External Restore performance optimization | Zimbra

May 18, 2021 by Luca Arcara In Open Source Email

Document

Alert! This article is written for Zimbra OSE users. As of December 2023, Synacor will no longer be providing support for Zimbra OSE. You might want to consider trying out Carbonio Community Edition – Zextras’s free and open-source email and collaboration platform.

For additional guidance, check out our community articles detailing the process of migrating from your current platform to Carbonio CE.

For enterprise-level requirements and advanced features, consider checking out Zextras Carbonio – the all-in-one private digital workplace designed for digital sovereignty trusted by the public sector, telcos, and regulated industries.

How we made the restore performance 20 times faster!

As Product Owner of Backup, I’m thrilled to announce that with release 3.1.11, a redesigned and faster External Restore has been released.

Keeping the backward compatibility – as always – we improved the restore performance by x20 times!

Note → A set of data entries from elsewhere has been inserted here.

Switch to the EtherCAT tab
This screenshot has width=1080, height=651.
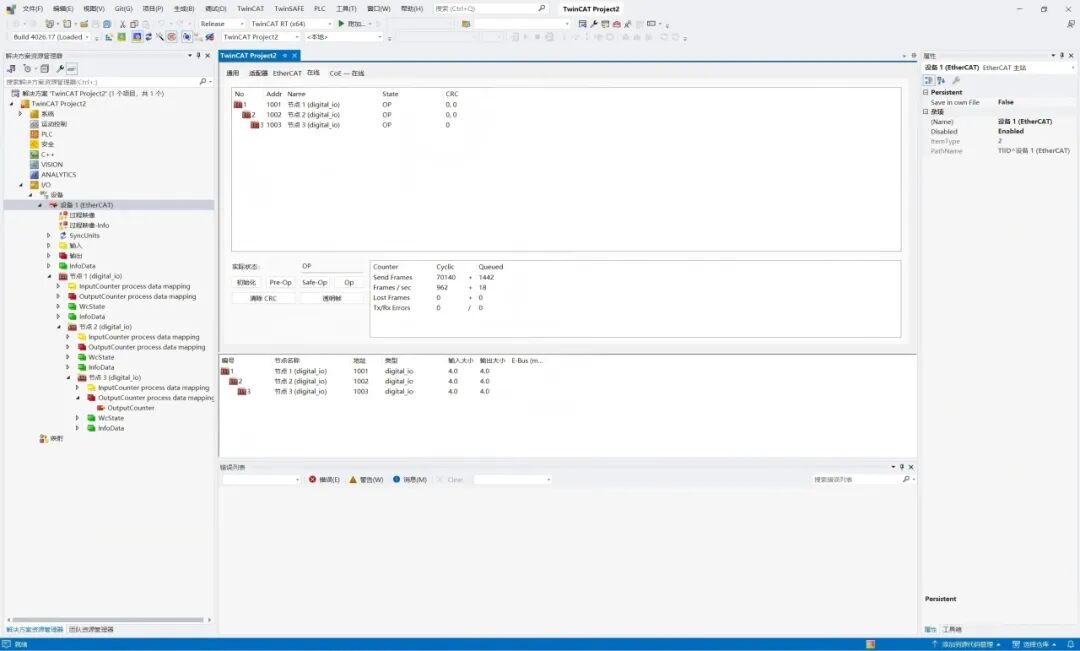coord(287,73)
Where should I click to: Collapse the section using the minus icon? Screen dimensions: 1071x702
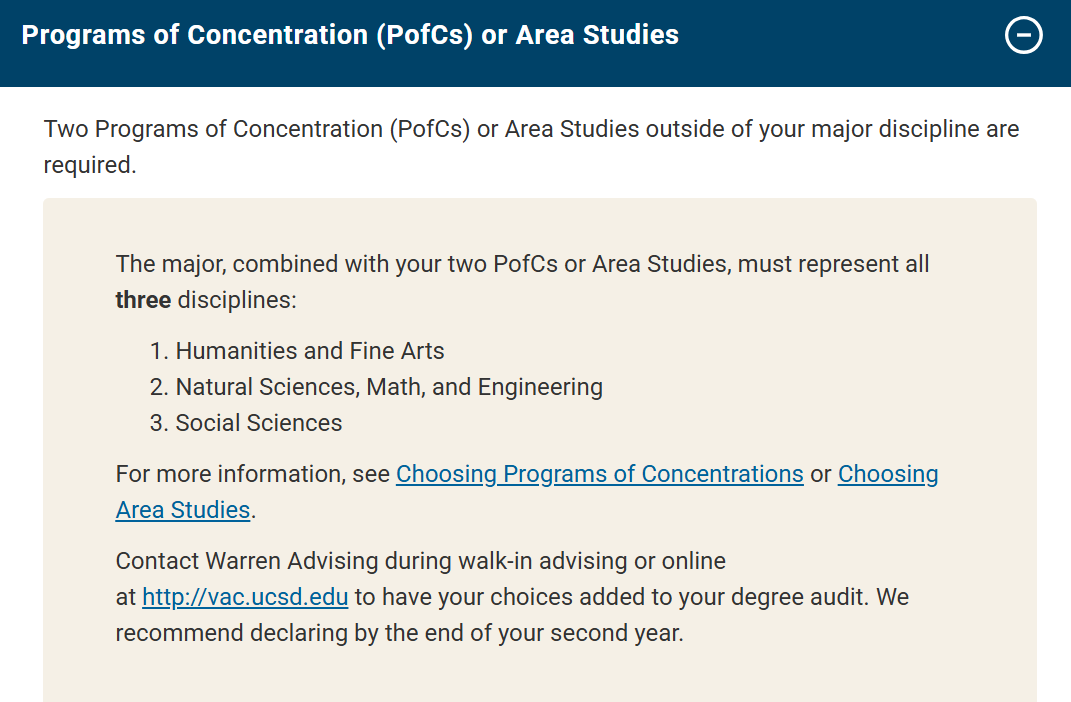click(x=1023, y=36)
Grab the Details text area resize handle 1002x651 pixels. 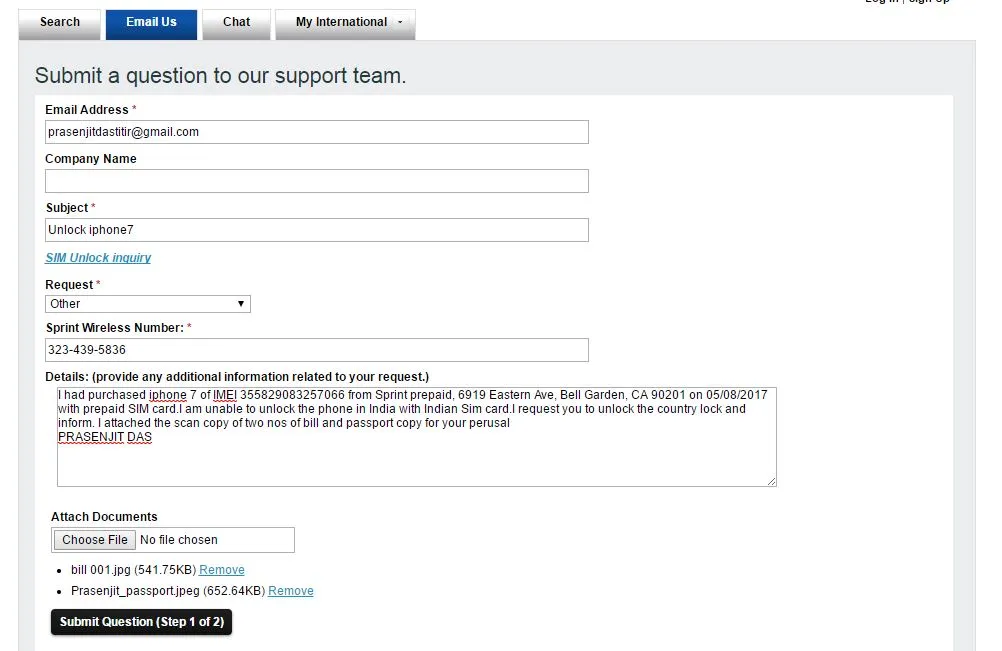pos(771,481)
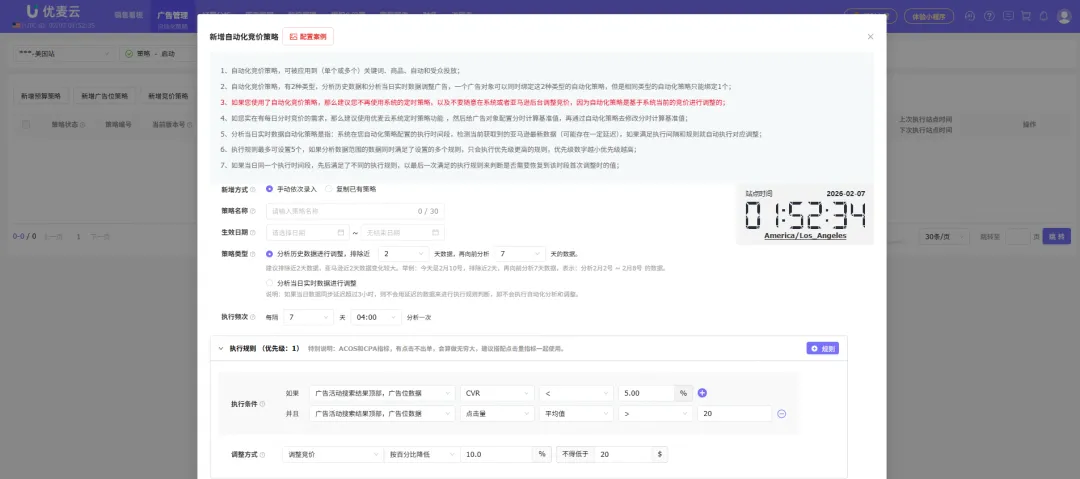Click the purple 规则 add button

(823, 348)
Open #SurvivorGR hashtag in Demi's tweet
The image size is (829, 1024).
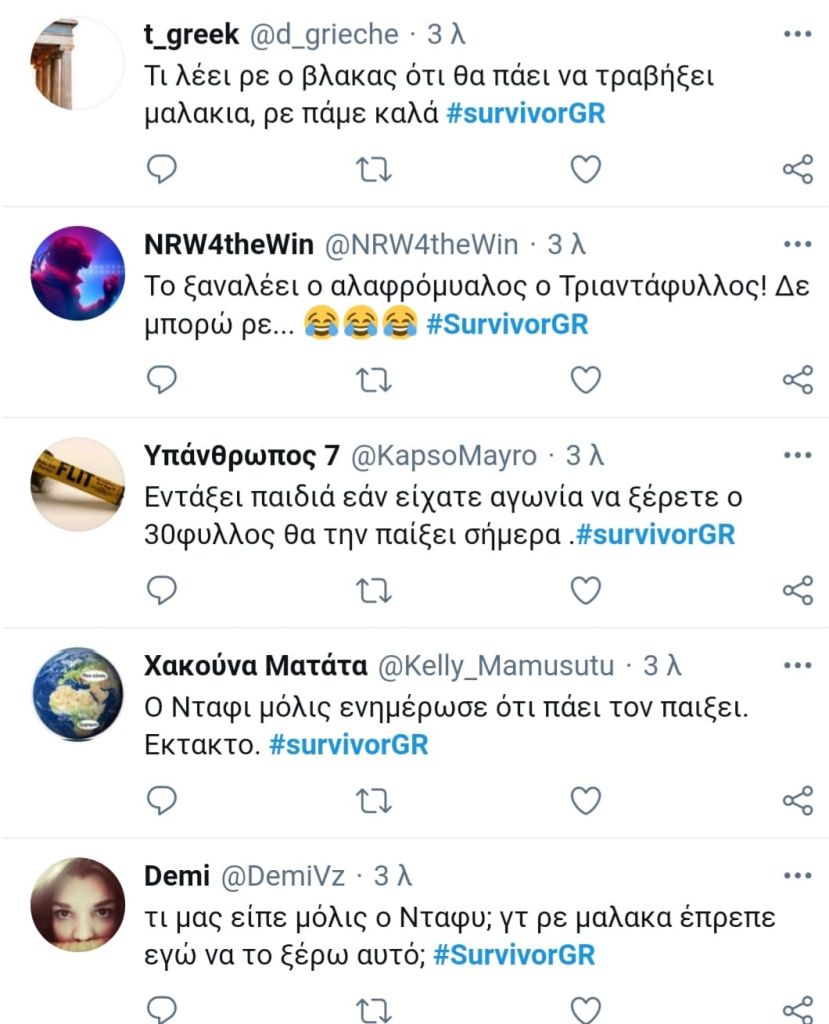[514, 955]
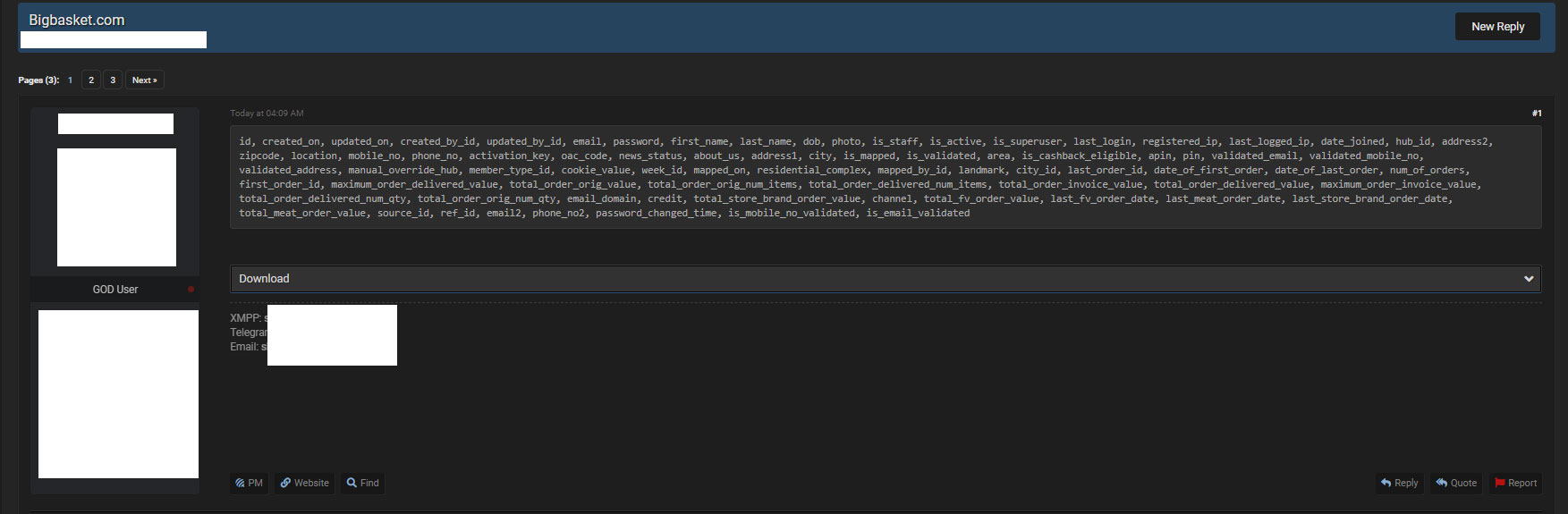Click the Next » pagination link

click(x=144, y=80)
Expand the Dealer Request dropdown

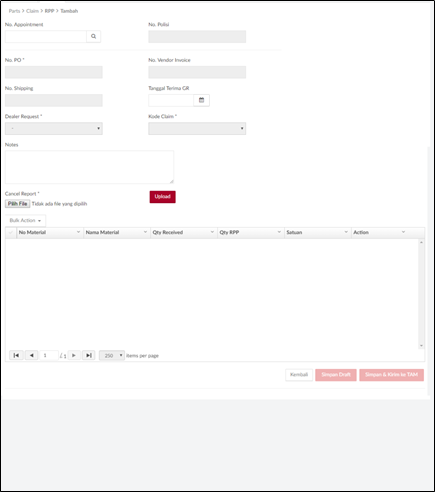[x=54, y=128]
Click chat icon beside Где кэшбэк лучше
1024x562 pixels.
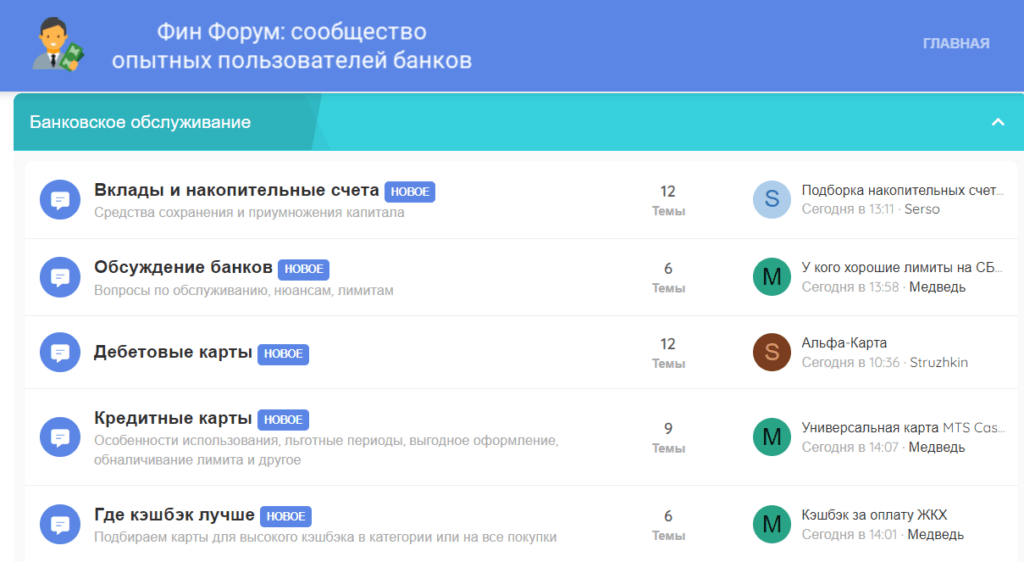click(59, 525)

Therefore, we made the external restore a very reliable and fast process you can count on.

Restore process was designed to use less resource as it is possible, making the process a background operation that should never impact on service performance. However, email flow has changed (user mailbox are growing and users want to keep all the email in their mailboxes) as general server specs (more powerful processor and faster disk).

According to feedback provided by our customers, sys admins wanted to speed up the process, and make it able to use all the available resources.

The backup consist of 3 phases – provisioning, data restore, shares restore – and in order to achieve this goal, we rewrote the second phase, making it able to complete the restore process 20 times faster. To deep understand the 3 phases of the backup you can read the Zextras Backup article.

Let me explain a bit more deeper how the restore process works and how we reached this awesome goal.

As we previously discussed in this community, the backup is made up of two kind of objects:

metadata, that describes how the items changes (their status, the folders in which they reside, their attributes)
blobs, that physically contain the binary data of the object, in other words, the base64 EML.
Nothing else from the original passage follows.